R. Scott King, BSME ::::
A pair of golfing buddies sustained moderate injuries when the cart they were riding in overturned on a long, descending cart path. After the incident, the operator informed the course manager that he could not control the cart’s speed because the brakes did not operate. Recognizing the seriousness of the allegation, the manager immediately placed the cart out-of-service, loaded it on a flat bed trailer, and placed it in storage.
A few weeks later, the course carrier retained an engineer to conduct a non-invasive, non-destructive examination of the cart. Although nothing appeared out of the ordinary, a second inspection – one that included the cart manufacturer – was convened.
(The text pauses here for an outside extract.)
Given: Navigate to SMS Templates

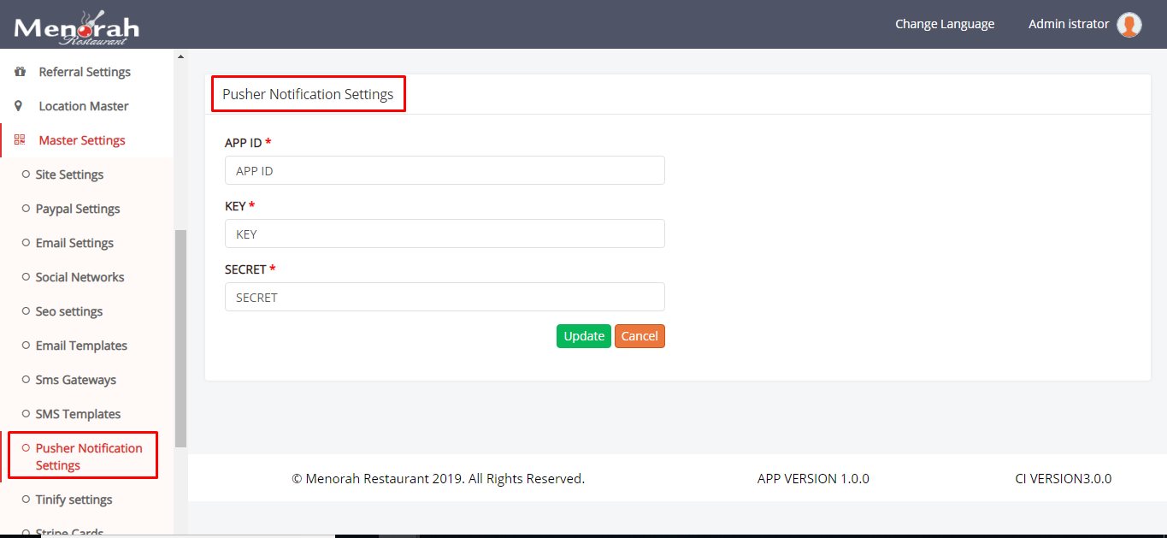Looking at the screenshot, I should 77,414.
Prior to this inspection, engineers prepared and circulated a protocol outlining the various actions to be performed. The subsequent inspection progressed from a very general visual examination to detailed measurements of the relevant systems and components. Cart-specific literature and specifications were used throughout the inspection as the criteria for evaluating the various systems and components. Like the preliminary inspection, no abnormal conditions were identified and, as a result, engineers agreed to proceed to the final component of the protocol: testing.
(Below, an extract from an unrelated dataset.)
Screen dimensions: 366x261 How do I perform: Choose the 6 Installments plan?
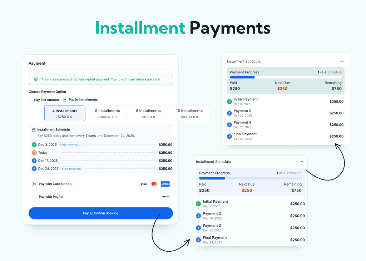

A series of tests was developed to evaluate all phases of brake system operation and included not only the primary brake system, but also the internal motor brake, as well. As with the visual exam, manufacturer technical specifications were used to evaluate braking performance. Testing was performed at various locations on the course grounds and culminated with several passes down the cart path. On-board instrumentation, as well as video footage, documented the results.
At the end of the inspection and testing process, it was clear to all parties that the cart’s braking system operated as designed and well within specifications. Further, because of the careful, deliberate manner in which the inspection was conducted, plaintiffs had little option but to abandon their claims of product defect and poor maintenance. Thus, having eliminated mechanical issues, the course carrier was able to focus on operator and course design issues.
Ultimately, pertinent experts for the course carrier determined that operator selected speed was the proximate cause of the incident. These efforts helped minimize the course’s liability, resulting in a settlement significantly lower than the initial demand.